How to Run a Pearl Research Node on GPU Cloud: H100 and H200 Setup Guide (2026)

Pearl Research launched mainnet on April 27, 2026. The node software requires a Hopper-class GPU (SM compute capability 9.0) because the MatMul proof kernel uses Hopper-specific tensor core instructions. That means H100 80GB minimum, H200 141GB recommended. RTX 4090, RTX 5090, and A100 are all excluded by the official miner binary. This guide covers provisioning an H100 or H200 on Spheron, building the pearl-research-labs/pearl daemon and vLLM miner from source, launching pearld, generating a Taproot wallet, and monitoring your participation in Pearl's proof-of-useful-work (PoUW) network.

TL;DR

Hardware minimum: H100 80GB SXM5, Ubuntu 22.04, CUDA 12.x, 64 GB RAM, 200 GB NVMe
Software stack: Docker, NVIDIA Container Toolkit, go-task, pearld, prlctl, pearl-miner (vLLM-based)
Time to first sync: approximately 30-90 minutes on a fresh instance
On-demand cost (as of 17 May 2026): H100 SXM5 from $3.90/hr (~$2,847/mo) on-demand or $1.63/hr spot; H200 SXM5 from $4.62/hr (~$3,373/mo) on-demand or $1.92/hr spot on Spheron

What is Pearl Research?

According to the Pearl Research whitepaper, the goal is to "replace proof-of-work hash computation with verifiable, high-utility matrix multiplication that directly serves AI inference workloads." Instead of mining blocks by hashing nonces, Pearl node operators contribute GPU MatMul compute that gets verified with Plonky2 zkSNARK proofs. The resulting computation is both the consensus mechanism and the productive output.

The PRL token is the chain-native participation reward. Pearl mainnet launched April 27, 2026.

A few things to be clear about: this guide covers infrastructure setup costs only. How much PRL you earn depends on network participation rates, chain state, and your hardware's contribution relative to other nodes. Do not treat any figure in this guide as an income projection.

Why Operators Run a Pearl Node

The primary draw is the PoUW model: your GPU is contributing verified MatMul compute to the network rather than discarding compute on hash puzzles. The chain treats this compute as genuinely useful because it can be consumed by AI inference workloads.

Pearl's documentation also describes a dual-utility path: the same H100 or H200 runs PoUW participation via the miner and serves real AI inference via vLLM simultaneously. The Pearl-certified inference path uses Llama 3.3 70B. If you are already running AI inference infrastructure, the marginal cost of adding a Pearl node is the 2-3 GB of VRAM overhead for the miner process.

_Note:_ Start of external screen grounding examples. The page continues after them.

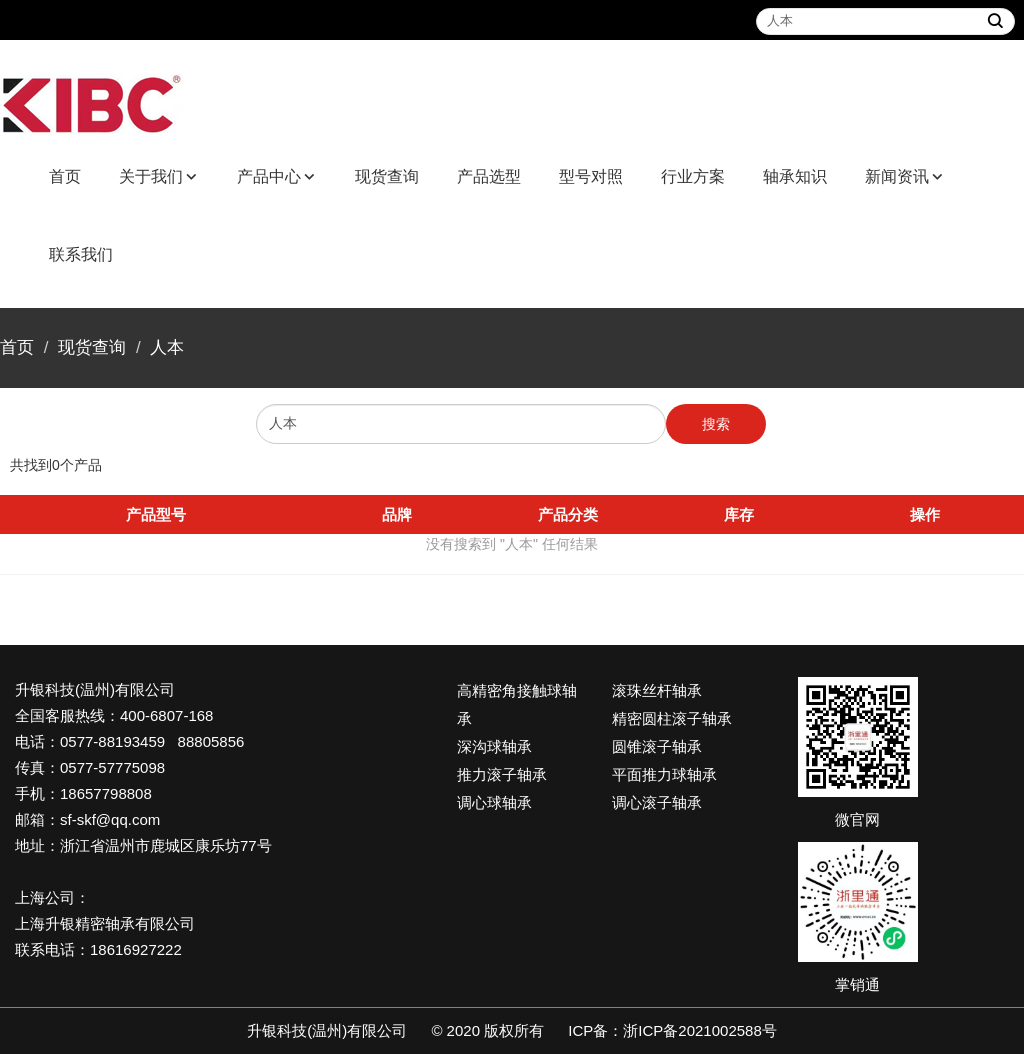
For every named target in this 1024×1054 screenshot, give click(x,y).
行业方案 (693, 176)
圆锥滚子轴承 (657, 746)
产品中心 (269, 176)
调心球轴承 (494, 802)
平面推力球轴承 (664, 774)
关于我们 (151, 176)
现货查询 (387, 176)
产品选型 (489, 176)
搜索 (716, 424)
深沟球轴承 (494, 746)
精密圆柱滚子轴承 (672, 718)
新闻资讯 (897, 176)
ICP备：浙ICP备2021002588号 (672, 1030)
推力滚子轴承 (502, 774)
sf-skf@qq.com (110, 819)
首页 (65, 176)
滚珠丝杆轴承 (657, 690)
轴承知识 (795, 176)
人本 (167, 347)
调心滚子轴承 (657, 802)
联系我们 (81, 254)
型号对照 (591, 176)
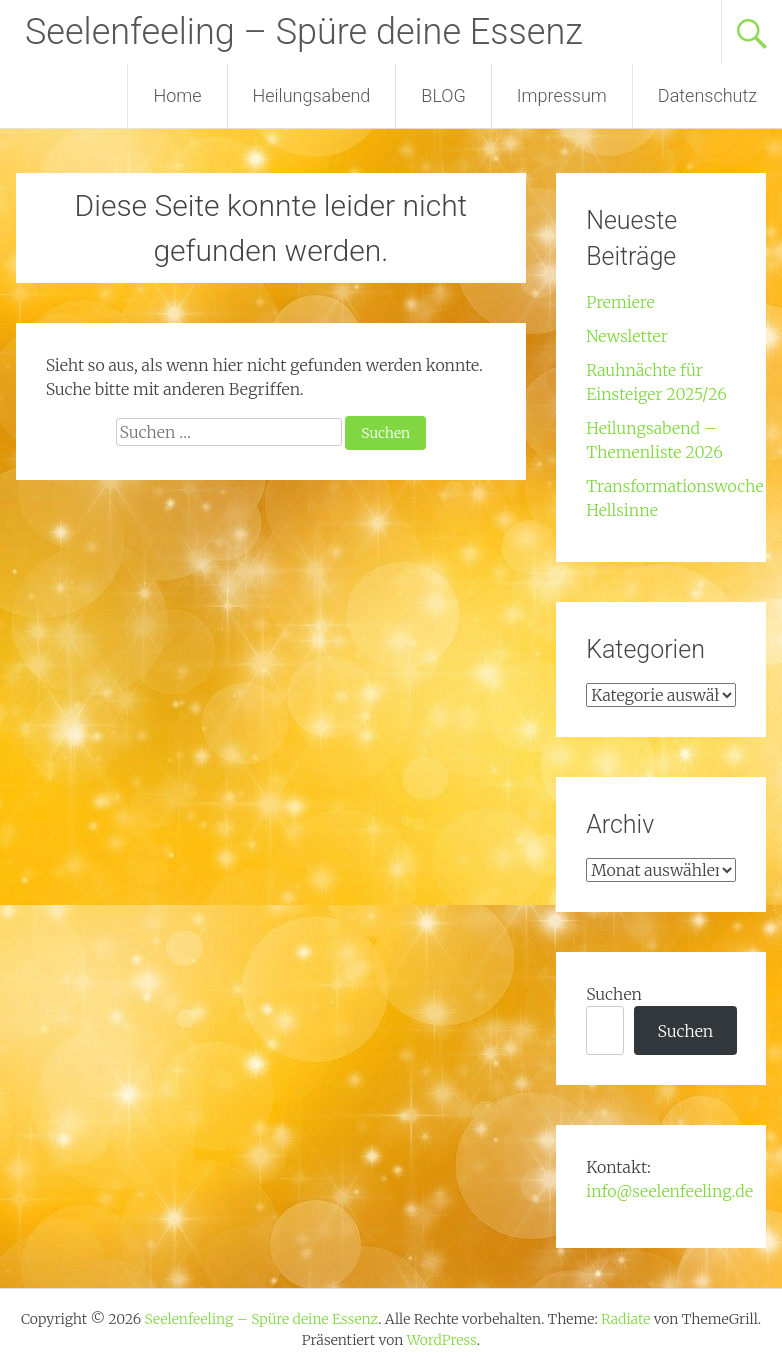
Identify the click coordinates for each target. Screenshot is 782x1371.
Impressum (562, 95)
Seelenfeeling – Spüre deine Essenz (304, 32)
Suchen (614, 994)
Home (177, 95)
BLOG (443, 95)
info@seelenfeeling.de (669, 1191)
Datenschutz (707, 95)
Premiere (620, 302)
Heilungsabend (312, 95)
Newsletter (627, 336)
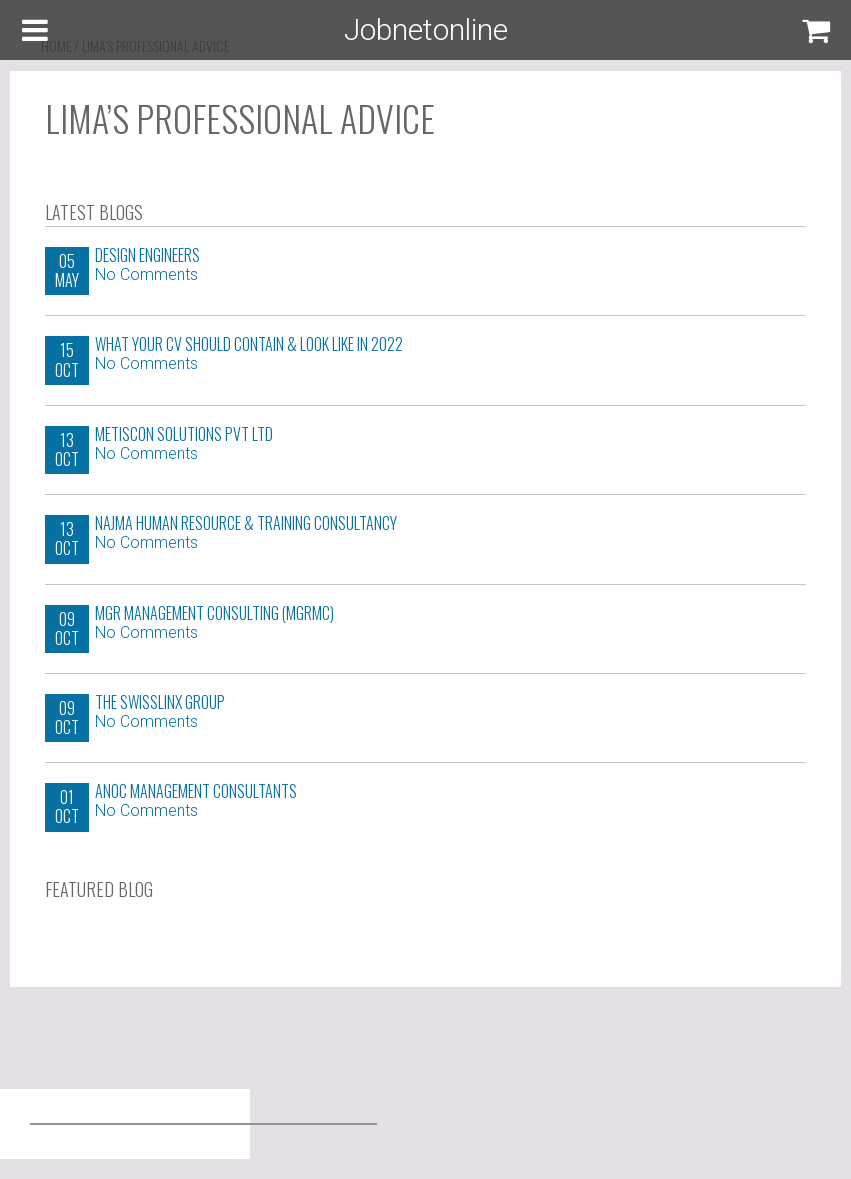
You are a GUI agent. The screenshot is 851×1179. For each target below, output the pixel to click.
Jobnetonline (426, 29)
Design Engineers (147, 255)
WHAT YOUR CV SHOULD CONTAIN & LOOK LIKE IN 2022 (249, 344)
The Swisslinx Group (160, 702)
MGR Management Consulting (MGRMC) (214, 613)
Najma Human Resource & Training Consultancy (246, 523)
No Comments (146, 274)
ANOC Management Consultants (196, 791)
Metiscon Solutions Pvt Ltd (184, 434)
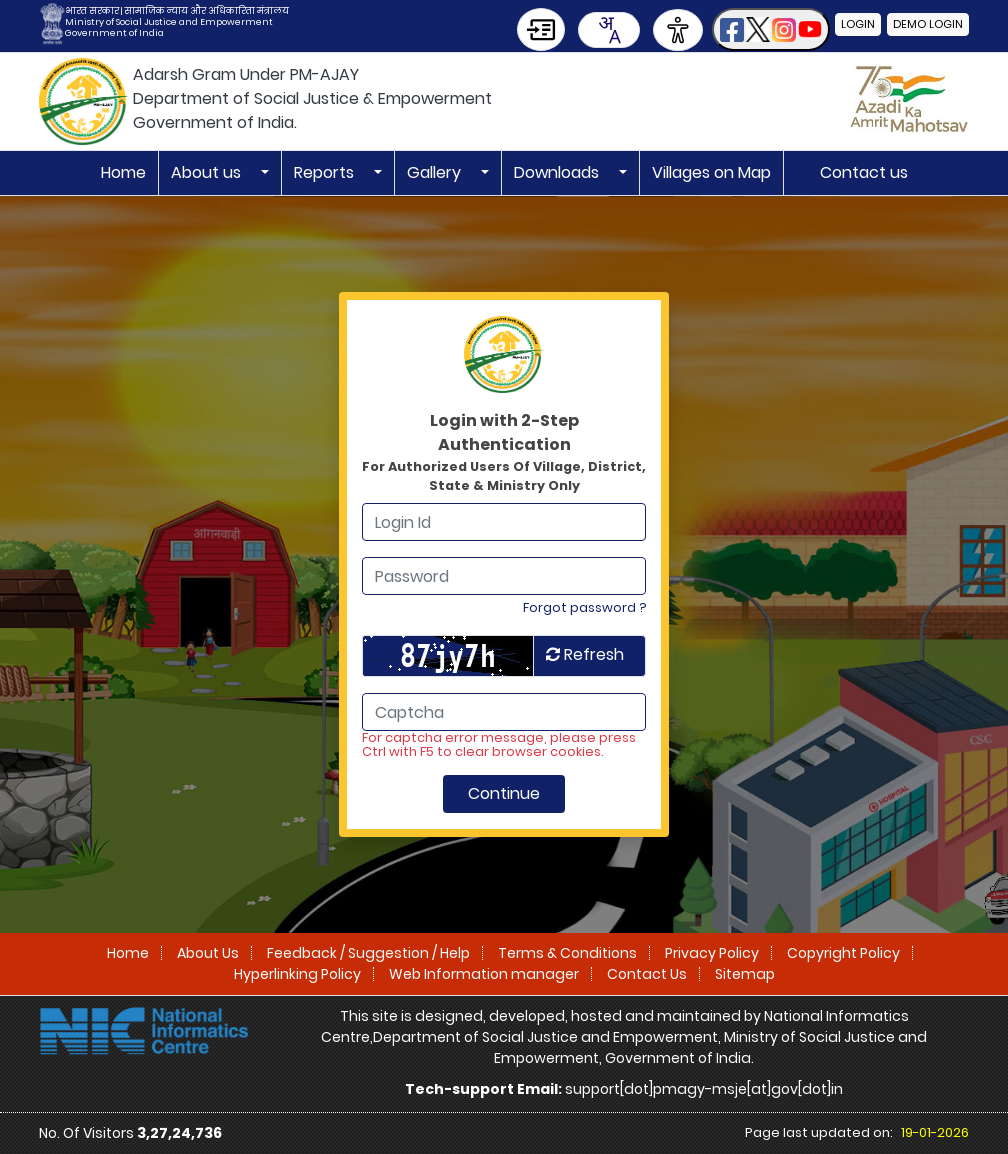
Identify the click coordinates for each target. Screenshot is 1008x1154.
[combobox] (609, 30)
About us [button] (208, 172)
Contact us (864, 172)
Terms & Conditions (567, 953)
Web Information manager (484, 974)
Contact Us (647, 974)
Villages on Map (711, 172)
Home (123, 172)
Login (858, 24)
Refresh (585, 654)
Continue (504, 793)
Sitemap (745, 974)
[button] (771, 29)
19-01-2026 (935, 1132)
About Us (208, 953)
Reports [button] (326, 172)
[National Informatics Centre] (144, 1030)
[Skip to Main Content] (541, 29)
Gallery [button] (436, 172)
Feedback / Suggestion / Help (368, 953)
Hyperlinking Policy (297, 974)
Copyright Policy (843, 953)
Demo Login (928, 24)
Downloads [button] (558, 172)
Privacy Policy (712, 953)
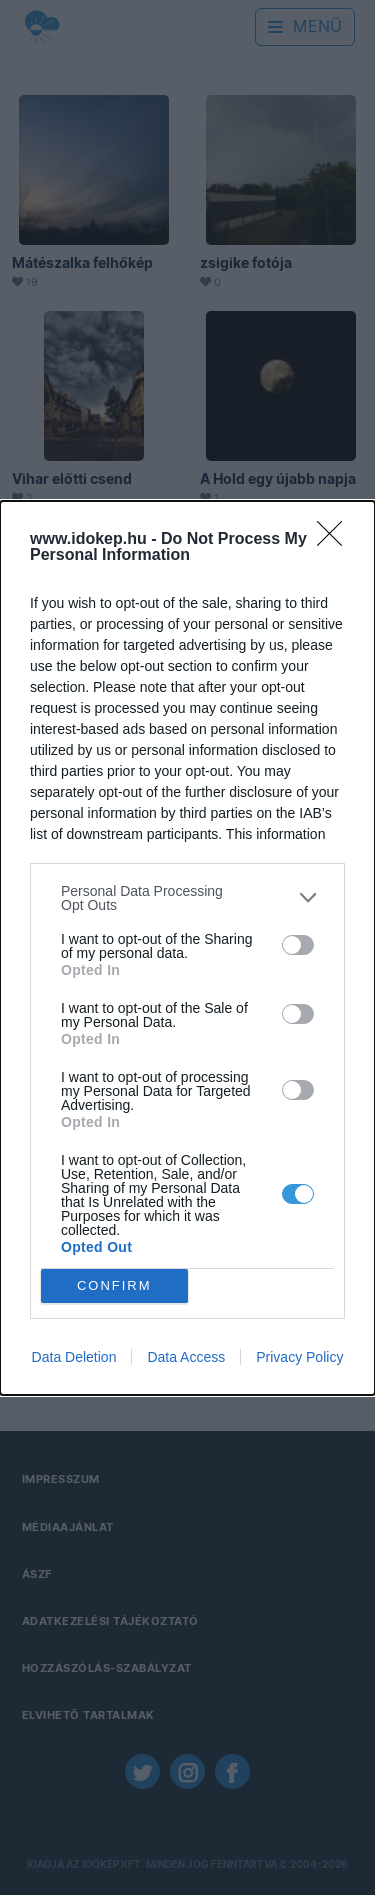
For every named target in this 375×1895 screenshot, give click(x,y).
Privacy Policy (299, 1357)
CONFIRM (114, 1285)
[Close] (336, 540)
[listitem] (187, 898)
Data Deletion (74, 1357)
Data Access (186, 1357)
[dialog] (187, 948)
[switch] (298, 945)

For context on how similar PoUW operator infrastructure works on Spheron, see the Gonka partner page.

Hardware Requirements

Component	Minimum	Recommended
GPU	H100 80GB (Hopper SM 9.0)	H200 141GB
System RAM	64 GB	128 GB
NVMe storage	200 GB	500 GB
Network	~100 Mbps	1 Gbps
OS	Ubuntu 22.04	Ubuntu 22.04
CUDA	12.x	12.x

The SM 9.0 requirement is a hard dependency, not a recommendation. RTX 4090 (SM 8.9, Ada Lovelace), A100 (SM 8.0, Ampere), and RTX 5090 (SM 12.0, consumer Blackwell) are not supported by the official miner as of May 2026. The binary compiles with Hopper-specific MatMul kernel instructions that do not exist on other architectures. Blackwell support may come in a future Pearl release.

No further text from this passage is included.